SALT LAKE CITY -- The City Creek Center is wrapping up its first weekend in business with big crowds and bigger sales. And the overall impact could lead to a revitalization of the downtown area.
In 1999, the Salt Lake City Council commissioned a study by the University of Utah's Bureau of Economic and Business Research about the impact The Gateway would have on Main Street and its two indoor malls, the ZCMI Center and Crossroads Mall.
"What we found, it was going to compete as well as complement," said Jim Wood, the bureau's director. "But that's the nature of downtown businesses."
Now, the privately-funded City Creek Center has opened where ZCMI and Crossroads once stood.
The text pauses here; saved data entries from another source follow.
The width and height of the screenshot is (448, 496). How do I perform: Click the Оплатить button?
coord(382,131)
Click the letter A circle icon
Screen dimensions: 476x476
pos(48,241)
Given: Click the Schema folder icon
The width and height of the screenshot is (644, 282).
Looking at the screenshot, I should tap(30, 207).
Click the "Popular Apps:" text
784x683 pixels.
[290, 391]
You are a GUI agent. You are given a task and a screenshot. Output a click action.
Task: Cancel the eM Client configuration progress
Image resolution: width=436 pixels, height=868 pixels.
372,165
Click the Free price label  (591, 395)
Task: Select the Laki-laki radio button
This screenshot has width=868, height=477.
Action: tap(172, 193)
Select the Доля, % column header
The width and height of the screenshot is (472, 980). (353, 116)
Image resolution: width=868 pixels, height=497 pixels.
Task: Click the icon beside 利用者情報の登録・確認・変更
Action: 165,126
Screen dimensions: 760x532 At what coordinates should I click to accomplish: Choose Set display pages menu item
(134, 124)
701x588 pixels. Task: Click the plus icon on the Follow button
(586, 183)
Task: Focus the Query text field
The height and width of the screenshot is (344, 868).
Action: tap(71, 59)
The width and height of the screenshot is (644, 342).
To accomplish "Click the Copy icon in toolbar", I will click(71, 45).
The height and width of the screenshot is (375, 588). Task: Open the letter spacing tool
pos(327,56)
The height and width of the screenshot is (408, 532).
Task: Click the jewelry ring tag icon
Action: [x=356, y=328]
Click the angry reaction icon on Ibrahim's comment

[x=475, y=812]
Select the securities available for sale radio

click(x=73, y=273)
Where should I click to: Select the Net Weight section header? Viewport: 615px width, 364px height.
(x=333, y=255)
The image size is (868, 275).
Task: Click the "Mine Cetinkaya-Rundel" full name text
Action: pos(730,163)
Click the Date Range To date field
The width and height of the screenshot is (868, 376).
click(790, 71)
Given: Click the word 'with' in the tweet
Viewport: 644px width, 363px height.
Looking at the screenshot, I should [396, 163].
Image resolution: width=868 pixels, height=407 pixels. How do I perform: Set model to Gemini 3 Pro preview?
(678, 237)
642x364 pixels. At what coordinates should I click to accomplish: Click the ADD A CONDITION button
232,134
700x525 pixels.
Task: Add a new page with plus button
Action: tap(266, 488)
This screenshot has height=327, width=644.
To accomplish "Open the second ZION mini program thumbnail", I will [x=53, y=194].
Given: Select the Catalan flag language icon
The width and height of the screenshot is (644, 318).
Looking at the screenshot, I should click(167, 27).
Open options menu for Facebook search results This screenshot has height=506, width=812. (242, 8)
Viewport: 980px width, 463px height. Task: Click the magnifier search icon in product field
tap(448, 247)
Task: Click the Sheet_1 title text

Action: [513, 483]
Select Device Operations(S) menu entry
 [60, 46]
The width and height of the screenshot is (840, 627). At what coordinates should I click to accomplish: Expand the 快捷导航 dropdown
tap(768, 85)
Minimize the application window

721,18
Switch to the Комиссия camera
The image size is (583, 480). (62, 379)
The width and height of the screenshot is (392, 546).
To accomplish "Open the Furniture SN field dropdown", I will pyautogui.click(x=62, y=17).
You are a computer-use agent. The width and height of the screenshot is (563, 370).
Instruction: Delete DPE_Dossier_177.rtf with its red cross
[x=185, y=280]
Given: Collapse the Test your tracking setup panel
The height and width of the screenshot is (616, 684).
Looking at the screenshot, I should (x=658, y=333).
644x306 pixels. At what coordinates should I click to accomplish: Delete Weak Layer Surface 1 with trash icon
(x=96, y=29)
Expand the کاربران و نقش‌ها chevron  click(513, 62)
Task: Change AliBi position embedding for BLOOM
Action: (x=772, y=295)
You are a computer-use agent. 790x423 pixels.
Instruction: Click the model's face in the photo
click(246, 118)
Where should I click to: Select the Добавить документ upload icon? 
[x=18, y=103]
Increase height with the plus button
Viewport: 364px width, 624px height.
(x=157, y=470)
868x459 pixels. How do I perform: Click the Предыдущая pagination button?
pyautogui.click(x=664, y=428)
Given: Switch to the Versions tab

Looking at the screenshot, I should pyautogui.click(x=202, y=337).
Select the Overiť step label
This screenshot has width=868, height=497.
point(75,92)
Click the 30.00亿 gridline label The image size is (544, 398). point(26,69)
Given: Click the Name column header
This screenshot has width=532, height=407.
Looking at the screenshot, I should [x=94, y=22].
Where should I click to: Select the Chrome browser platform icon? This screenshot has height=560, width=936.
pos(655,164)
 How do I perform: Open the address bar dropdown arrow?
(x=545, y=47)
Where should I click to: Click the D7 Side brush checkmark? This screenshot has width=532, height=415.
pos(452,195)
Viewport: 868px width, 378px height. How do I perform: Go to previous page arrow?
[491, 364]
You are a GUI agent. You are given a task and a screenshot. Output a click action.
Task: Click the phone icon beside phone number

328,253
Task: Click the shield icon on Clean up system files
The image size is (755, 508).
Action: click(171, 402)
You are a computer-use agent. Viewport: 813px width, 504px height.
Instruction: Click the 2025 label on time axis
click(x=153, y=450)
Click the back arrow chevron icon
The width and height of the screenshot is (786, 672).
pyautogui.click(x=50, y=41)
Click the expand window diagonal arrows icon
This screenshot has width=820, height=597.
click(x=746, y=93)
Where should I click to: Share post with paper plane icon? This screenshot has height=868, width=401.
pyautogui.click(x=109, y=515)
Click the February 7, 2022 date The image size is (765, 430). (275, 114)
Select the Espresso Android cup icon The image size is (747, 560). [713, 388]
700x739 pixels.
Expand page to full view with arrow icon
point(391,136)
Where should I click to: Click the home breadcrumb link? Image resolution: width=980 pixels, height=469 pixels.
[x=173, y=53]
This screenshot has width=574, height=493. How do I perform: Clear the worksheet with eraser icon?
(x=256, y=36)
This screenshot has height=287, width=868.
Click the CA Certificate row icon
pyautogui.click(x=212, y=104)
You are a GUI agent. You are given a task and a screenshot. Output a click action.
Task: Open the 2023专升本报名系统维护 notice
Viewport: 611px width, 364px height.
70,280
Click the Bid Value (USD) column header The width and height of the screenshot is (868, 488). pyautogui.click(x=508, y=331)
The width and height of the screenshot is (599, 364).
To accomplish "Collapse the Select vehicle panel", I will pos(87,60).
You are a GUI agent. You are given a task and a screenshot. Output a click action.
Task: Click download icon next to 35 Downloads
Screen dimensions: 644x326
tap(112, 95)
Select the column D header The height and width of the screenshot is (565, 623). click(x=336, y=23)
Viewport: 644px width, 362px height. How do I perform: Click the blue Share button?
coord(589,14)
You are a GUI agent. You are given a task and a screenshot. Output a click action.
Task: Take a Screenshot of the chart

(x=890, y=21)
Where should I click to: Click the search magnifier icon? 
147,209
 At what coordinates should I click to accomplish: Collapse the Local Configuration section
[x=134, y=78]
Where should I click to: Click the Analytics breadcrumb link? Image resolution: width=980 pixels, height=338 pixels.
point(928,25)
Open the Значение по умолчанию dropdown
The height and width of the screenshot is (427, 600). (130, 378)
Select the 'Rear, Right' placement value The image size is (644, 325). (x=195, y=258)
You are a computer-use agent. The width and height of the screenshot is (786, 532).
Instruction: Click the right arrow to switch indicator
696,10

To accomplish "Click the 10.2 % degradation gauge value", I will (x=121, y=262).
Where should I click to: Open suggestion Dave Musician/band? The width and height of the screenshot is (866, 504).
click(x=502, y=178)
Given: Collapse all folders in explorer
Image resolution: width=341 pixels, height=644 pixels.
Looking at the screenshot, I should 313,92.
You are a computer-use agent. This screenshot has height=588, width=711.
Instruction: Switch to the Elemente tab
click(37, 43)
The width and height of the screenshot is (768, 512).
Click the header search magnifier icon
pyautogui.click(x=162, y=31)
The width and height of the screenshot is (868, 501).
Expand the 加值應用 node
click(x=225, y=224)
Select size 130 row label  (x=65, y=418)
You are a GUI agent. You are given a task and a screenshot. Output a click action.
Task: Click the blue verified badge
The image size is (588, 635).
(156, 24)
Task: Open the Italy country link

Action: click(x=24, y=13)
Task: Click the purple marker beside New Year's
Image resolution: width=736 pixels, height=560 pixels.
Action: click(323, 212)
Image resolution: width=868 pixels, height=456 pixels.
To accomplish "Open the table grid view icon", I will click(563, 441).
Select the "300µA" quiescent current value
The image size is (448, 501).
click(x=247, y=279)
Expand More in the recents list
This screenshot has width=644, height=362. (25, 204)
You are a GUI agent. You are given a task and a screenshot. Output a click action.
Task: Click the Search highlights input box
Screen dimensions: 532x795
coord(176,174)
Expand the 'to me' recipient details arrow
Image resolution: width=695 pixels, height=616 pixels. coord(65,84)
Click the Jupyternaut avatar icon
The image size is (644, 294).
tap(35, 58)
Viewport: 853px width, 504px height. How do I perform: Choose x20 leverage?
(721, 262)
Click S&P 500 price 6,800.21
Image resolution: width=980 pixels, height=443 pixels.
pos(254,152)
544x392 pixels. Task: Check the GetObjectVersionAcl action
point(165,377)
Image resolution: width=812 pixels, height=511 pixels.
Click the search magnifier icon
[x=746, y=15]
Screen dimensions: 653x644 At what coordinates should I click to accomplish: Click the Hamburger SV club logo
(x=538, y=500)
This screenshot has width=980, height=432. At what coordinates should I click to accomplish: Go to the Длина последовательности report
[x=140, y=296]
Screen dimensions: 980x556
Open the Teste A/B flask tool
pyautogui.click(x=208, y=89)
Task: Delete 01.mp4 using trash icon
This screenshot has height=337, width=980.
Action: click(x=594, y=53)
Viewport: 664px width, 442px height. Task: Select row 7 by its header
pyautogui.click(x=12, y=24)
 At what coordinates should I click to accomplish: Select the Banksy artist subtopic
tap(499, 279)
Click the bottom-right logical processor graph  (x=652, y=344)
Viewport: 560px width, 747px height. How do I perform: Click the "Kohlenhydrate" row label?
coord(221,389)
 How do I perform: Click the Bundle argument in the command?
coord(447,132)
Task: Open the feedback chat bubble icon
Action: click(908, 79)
"Whatever happens, really, this has been the catalyst," said Robert Taubman, the CEO of Taubman Centers, Inc., City Creek's owner. "This has been a great beginning of the rebirth of this city."
U. researchers said The Gateway will likely see some business siphoned away by City Creek Center. But both shopping centers, and downtown Salt Lake City in general, face an even bigger threat.
"Retail for the last many years has been under intense competition from the suburbs," Wood said.
But things have changed, too. Since the days of The Gateway, ZCMI and Crossroads, Salt Lake City has gone from approximately 1.2 million square feet of retail space to 700,000 between City Creek Center and The Gateway.
The appeal of the two shopping centers can work to the city's favor to lure suburbanites back downtown, Wood said.
"This is an opportunity now for the city to really capture a little bit greater share of the county's retail," he said.